The exercise -> Rewrite every line of the entries below as a numbered list, skipping any blank lines and leaving out the pictures.
-- BEGIN --
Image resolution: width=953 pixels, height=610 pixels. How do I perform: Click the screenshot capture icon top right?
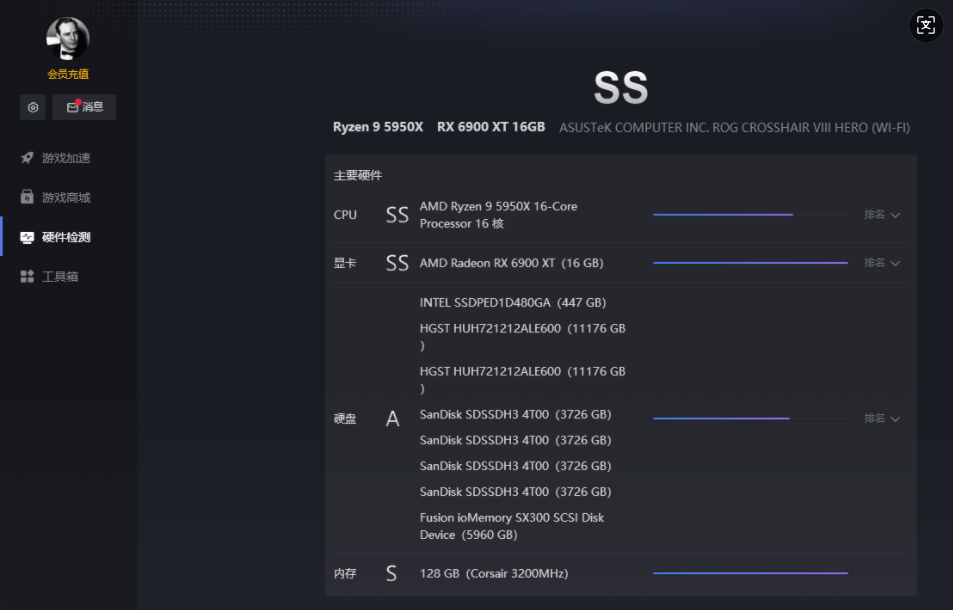(926, 26)
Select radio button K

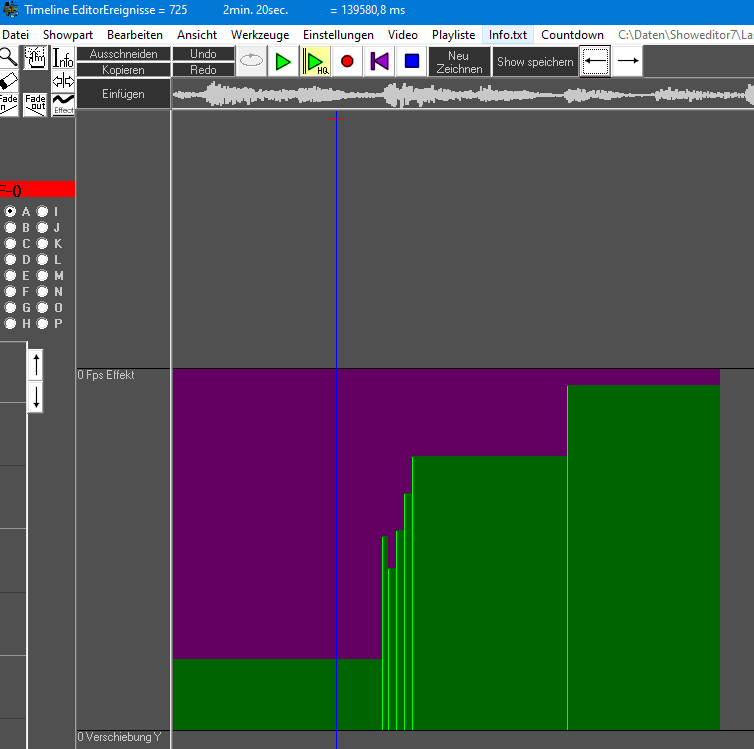click(42, 244)
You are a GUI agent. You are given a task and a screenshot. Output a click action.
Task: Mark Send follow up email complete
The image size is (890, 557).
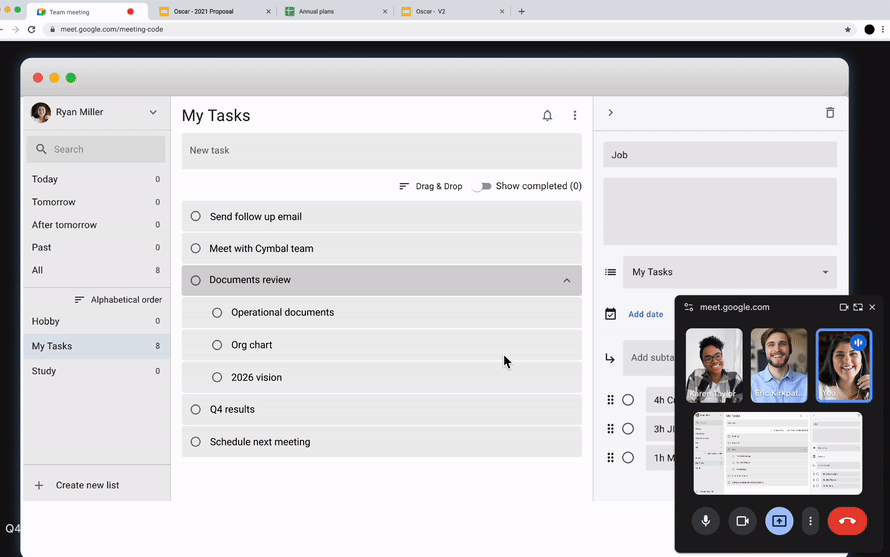click(196, 216)
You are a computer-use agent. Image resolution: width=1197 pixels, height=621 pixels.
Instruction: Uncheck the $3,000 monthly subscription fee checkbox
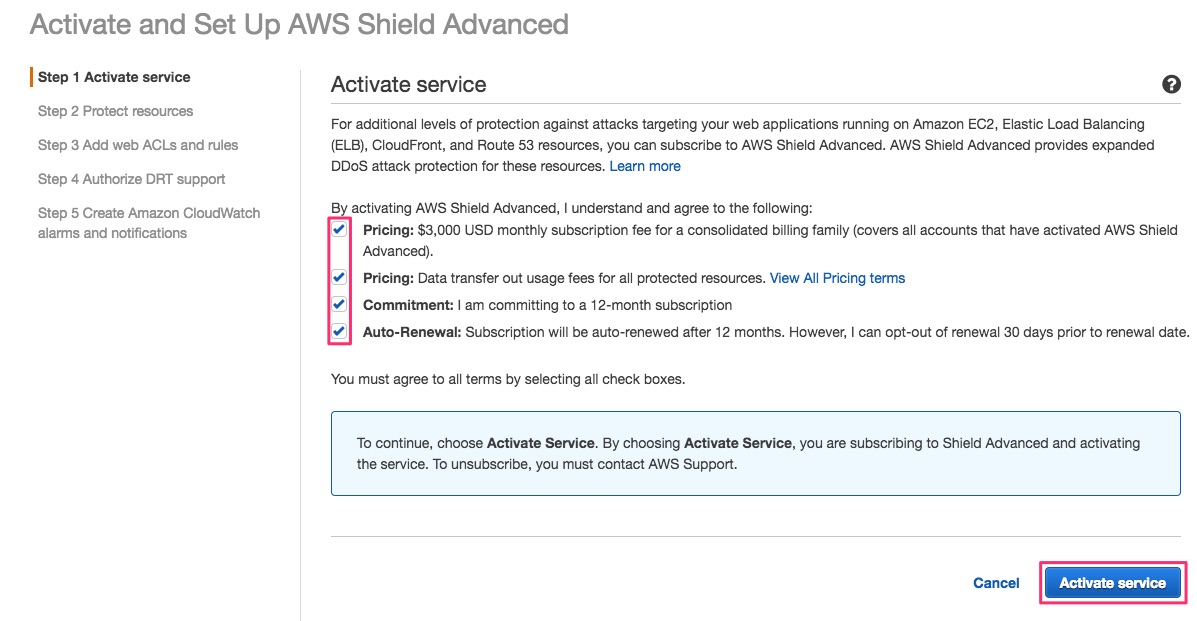pos(340,229)
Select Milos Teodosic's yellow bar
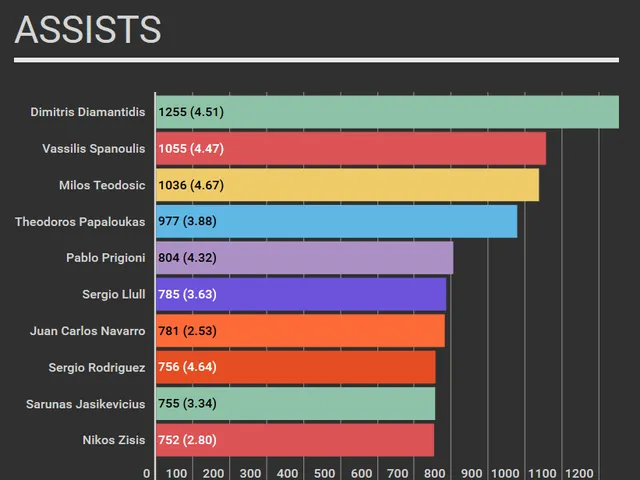This screenshot has height=480, width=640. point(347,185)
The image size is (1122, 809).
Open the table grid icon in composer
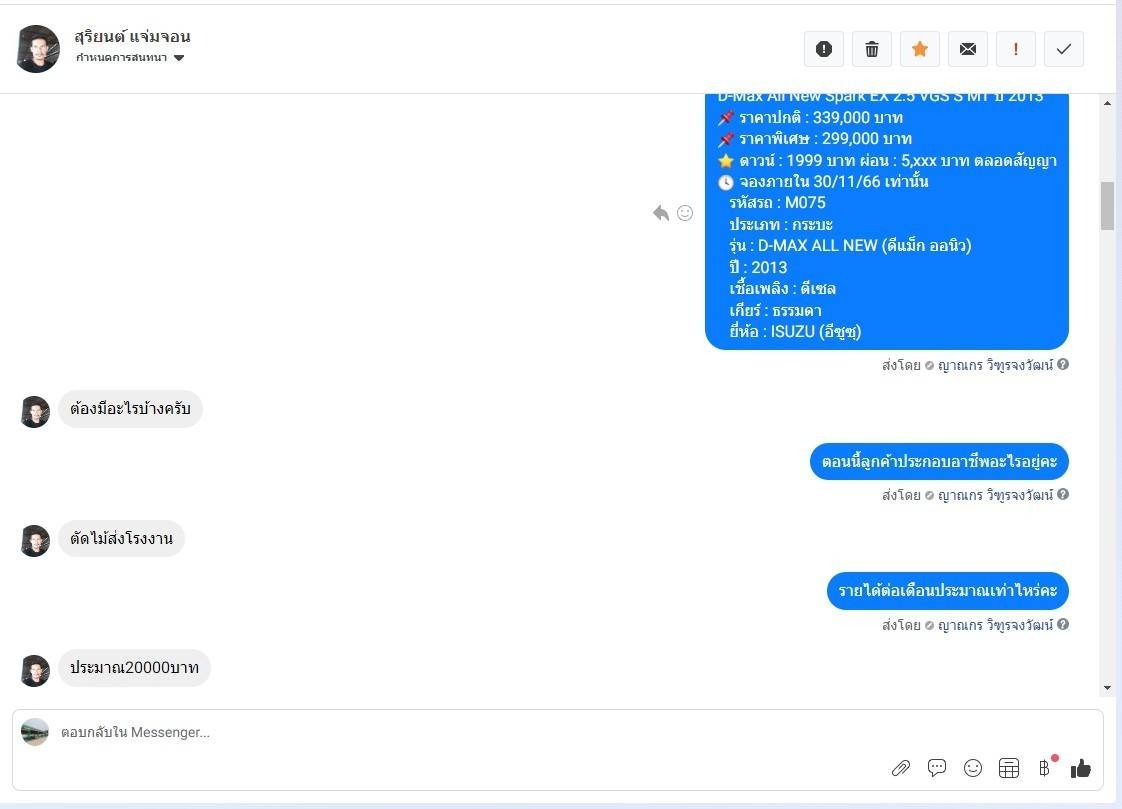click(1008, 768)
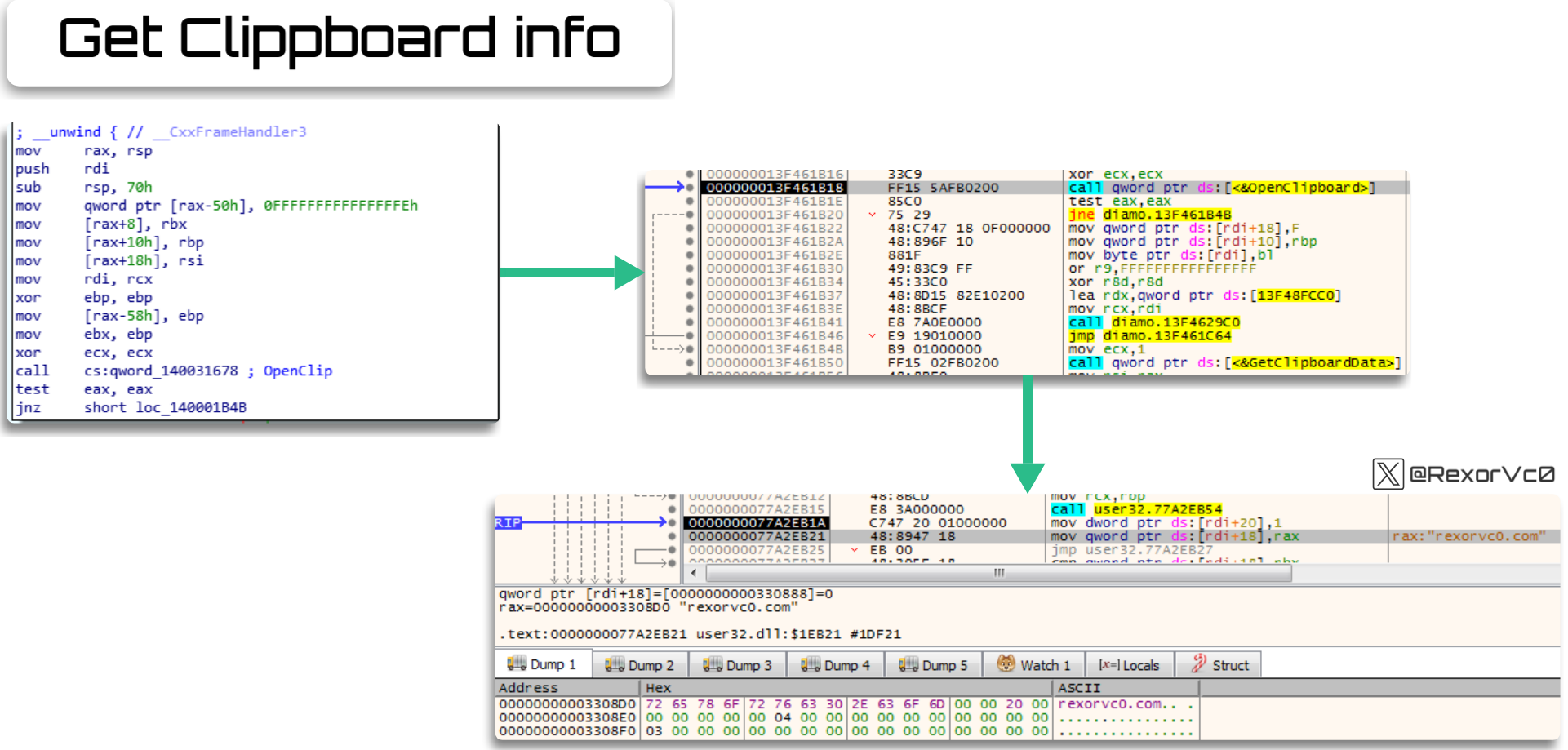This screenshot has width=1568, height=750.
Task: Open the Dump 5 tab icon
Action: [x=908, y=664]
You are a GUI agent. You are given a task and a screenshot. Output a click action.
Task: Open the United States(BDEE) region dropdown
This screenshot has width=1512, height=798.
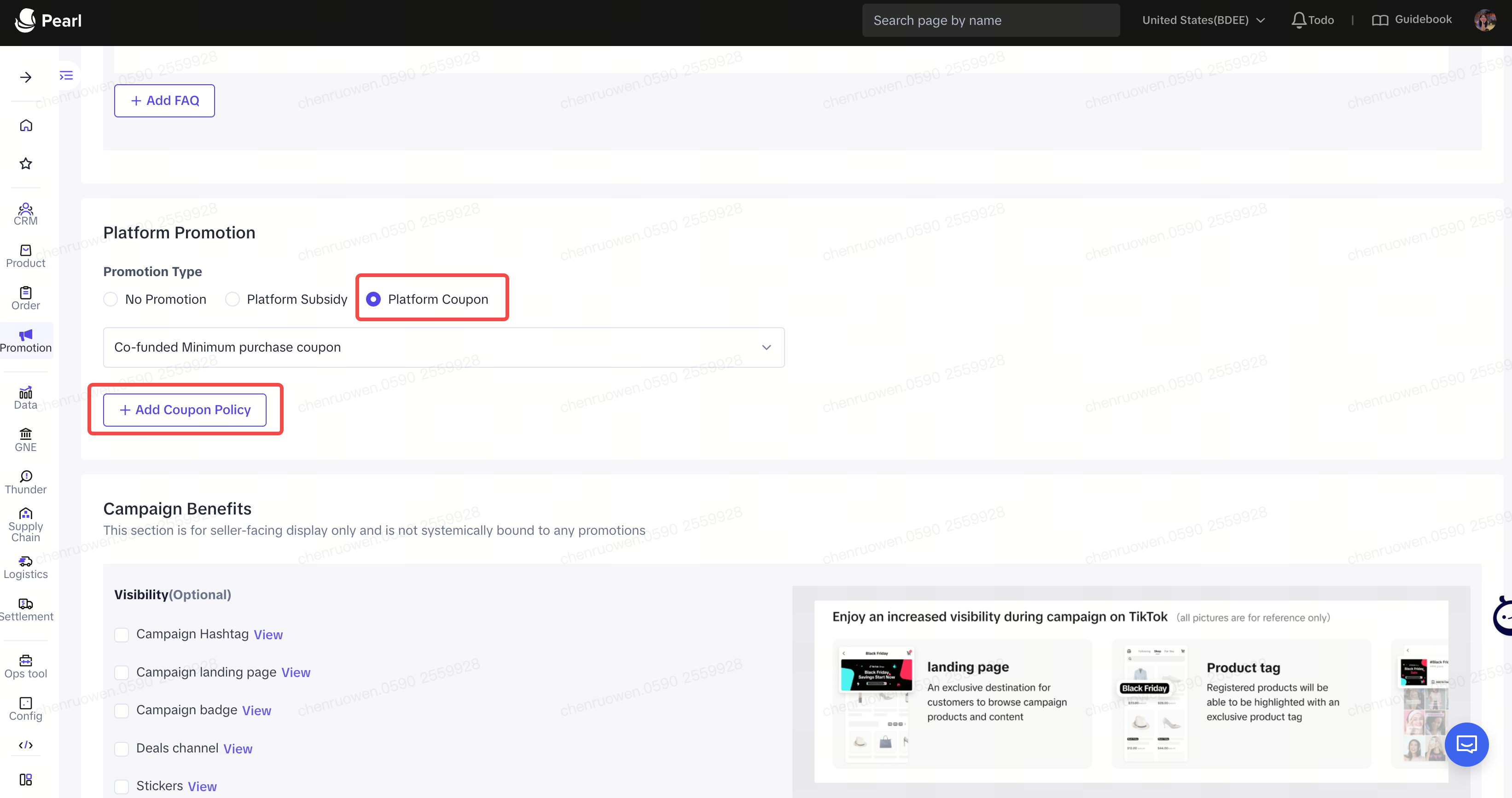pos(1203,21)
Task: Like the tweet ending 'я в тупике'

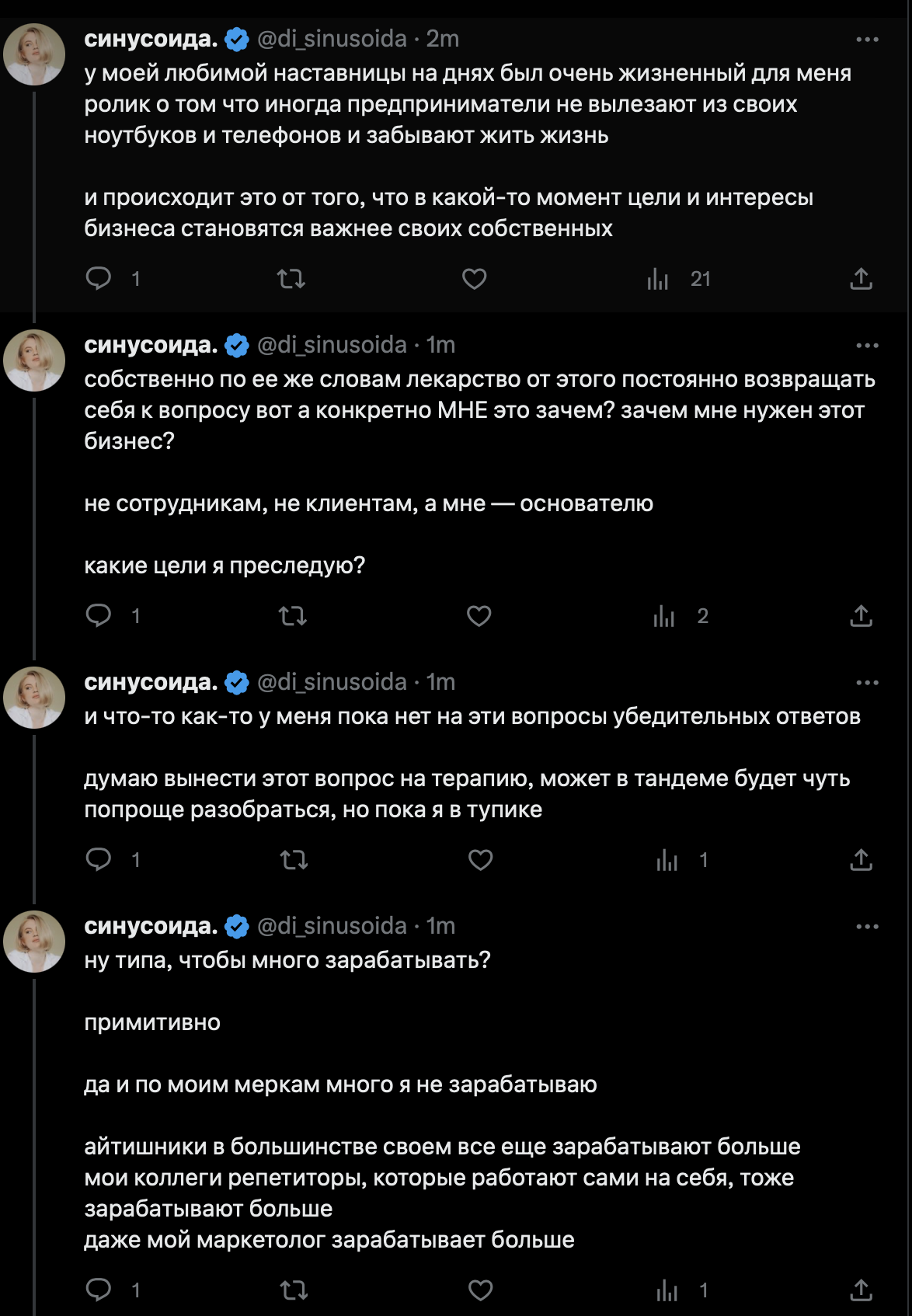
-- END --
Complete output ->
1. Image resolution: width=953 pixels, height=610 pixels. How do I perform: Click the screenshot capture icon top right?
2. (926, 26)
3. Select radio button K
4. click(42, 244)
5. You are a GUI agent. You are given a task and a screenshot. Output a click action.
6. Task: Mark Send follow up email complete
7. The image size is (890, 557).
8. click(196, 216)
9. You are a computer-use agent. Image resolution: width=1197 pixels, height=621 pixels.
10. Instruction: Uncheck the $3,000 monthly subscription fee checkbox
11. pos(340,229)
12. Select Milos Teodosic's yellow bar
13. This screenshot has height=480, width=640. point(347,185)
14. The image size is (1122, 809).
15. Open the table grid icon in composer
16. click(1008, 768)
17. This screenshot has width=1568, height=750.
18. Task: Open the Dump 5 tab icon
19. Action: [x=908, y=664]
20. You are a GUI agent. You are given a task and a screenshot. Output a click action.
21. Task: Open the United States(BDEE) region dropdown
22. This screenshot has width=1512, height=798.
23. pos(1203,21)
24. Task: Like the tweet ending 'я в тупике'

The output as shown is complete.